Monday, September 19, 2011

Great if your're a pensioner. You'll get an extra $19.50 while others get...

Why are they so special?

HOW MUCH MORE IN YOUR POCKET

Single NewStart Single pension

$11.73 per fortnight $19.50 per fortnight

Total payment after Tuesday:

$486.63 per fortnight $748.80 per fortnight

Total increase since 1990:

$208.93 per fortnight $466.40 per fortnight

What ACOSS wants:

A $100 per fortnight catchup for NewStart recipients

Source: Australian government, Australian Council of Social Service

Australia's 3.4 million pensioners can loosen their belts from tomorrow. They’ll get a pay rise of $19.50 per fortnight. Their fellow Australians on NewStart unemployment benefits and student allowances won’t be so lucky - they’ll get an extra $11.73 per fortnight.

The disparity means that NewStart - at present worth just two thirds of the pension - is set to fall to less than half of the pension by 2040.

Even worse, new rules governing eligibility for the disability support pension due to take effect in January will tip an increasing number of Australians off the disability pension onto NewStart, cutting their take-home pay $262 per fortnight.

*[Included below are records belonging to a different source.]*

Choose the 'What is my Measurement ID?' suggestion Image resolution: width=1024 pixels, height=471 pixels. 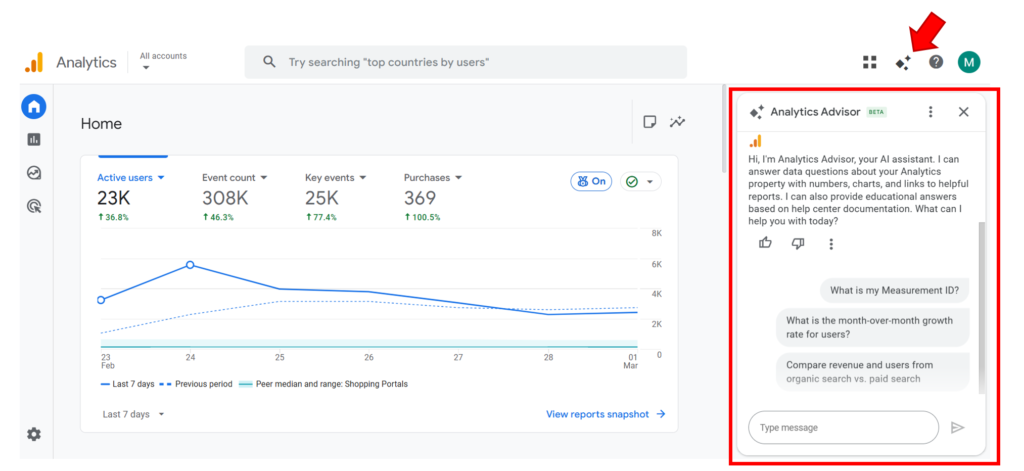click(x=894, y=291)
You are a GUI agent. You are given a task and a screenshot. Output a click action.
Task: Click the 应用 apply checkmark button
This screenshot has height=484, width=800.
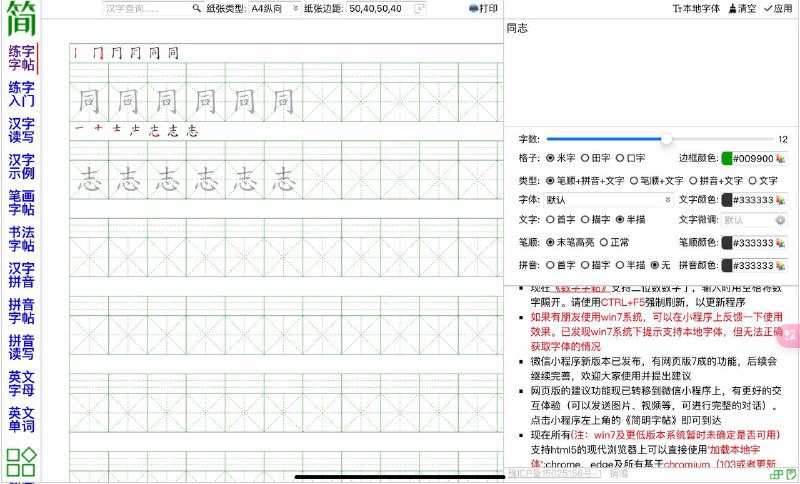pyautogui.click(x=777, y=8)
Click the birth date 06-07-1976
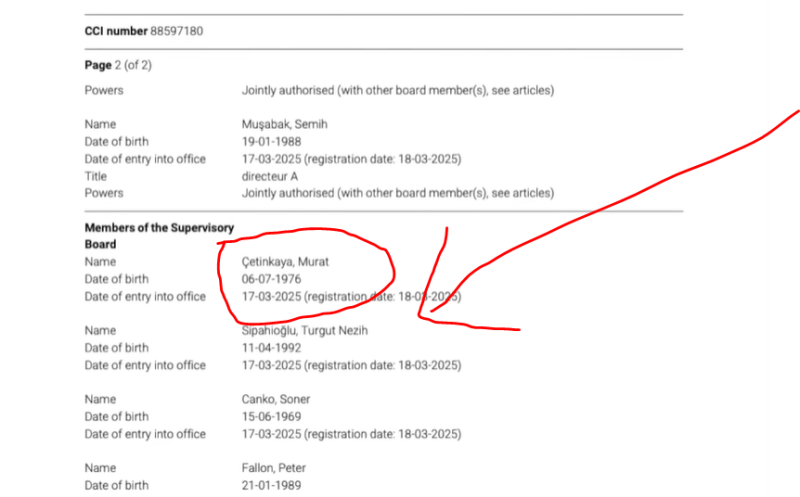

“It’s a ticking time bomb,” says Cassandra Goldie, chief executive of the Australian Council of Social Service. “The government’s own estimate is the chance of getting assessed as eligible for the disability pension will drop 40 per cent. As existing recipients are reassessed they will drop onto an unemployment benefit that even the Organisation for Economic Co-operation and Development says isn’t up to the job"...

The OECD reported last year that NewStart had be come so low as to raise “concerns about its adequacy”.

A Bureau of Statistics survey this month found that four in every five NewStart recipients reported significant financial stress, more than any group identified.

The single NewStart rate is $34 per day, due to increase to $34.76 on Tuesday. By contrast after Tuesday the single pension will be $748.80 per fortnight - $53.50 per day.

Pensioner couples will get a combined $1129 per fortnight.

New rules introduced by the Rudd government increase pensions by the larger of three different indexes: the consumer price index, the pensioner living cost index, and male total average earnings.

Two of the past four half-yearly increases have been driven by male earnings; the other two by the pensioner living cost index. None have been driven by the lesser consumer price index.

NewStart and student allowances recipients get only CPI increases, which are typically the lower of the three measures.

The Centrelink website wrongly says the CPI increases adjust payments “in line with increases to the cost of living”.

The Bureau of Statistics website makes clear that the CPI is not a measure of the cost of living and has not been since changes were made to the index in 1997.

A large one-off jump in the pension in 2009 means that in the past two years the buying power of the fortnightly Newstart allowance has slipped $22 while the buying power of the pension has climbed $175.

“It’s not sustainable,” said Dr Goldie. “NewStart will have to climb and this will become more apparent as more disability pensioners find themselves reassessed on to it.”

ACOSS will ask at next month’s tax summit for an immediate increase in NewStart of $50 per week to take it to $586.60 per fortnight, somewhat closer to the $748.80 per fortnight single pension. The measure would cost around $1 billion.

“It’s the sort of range the Henry Review was looking at. We support the idea of trying to get people on the disability support pension into work, but giving them a pay cut along the way makes it too hard,” Dr Goldie said.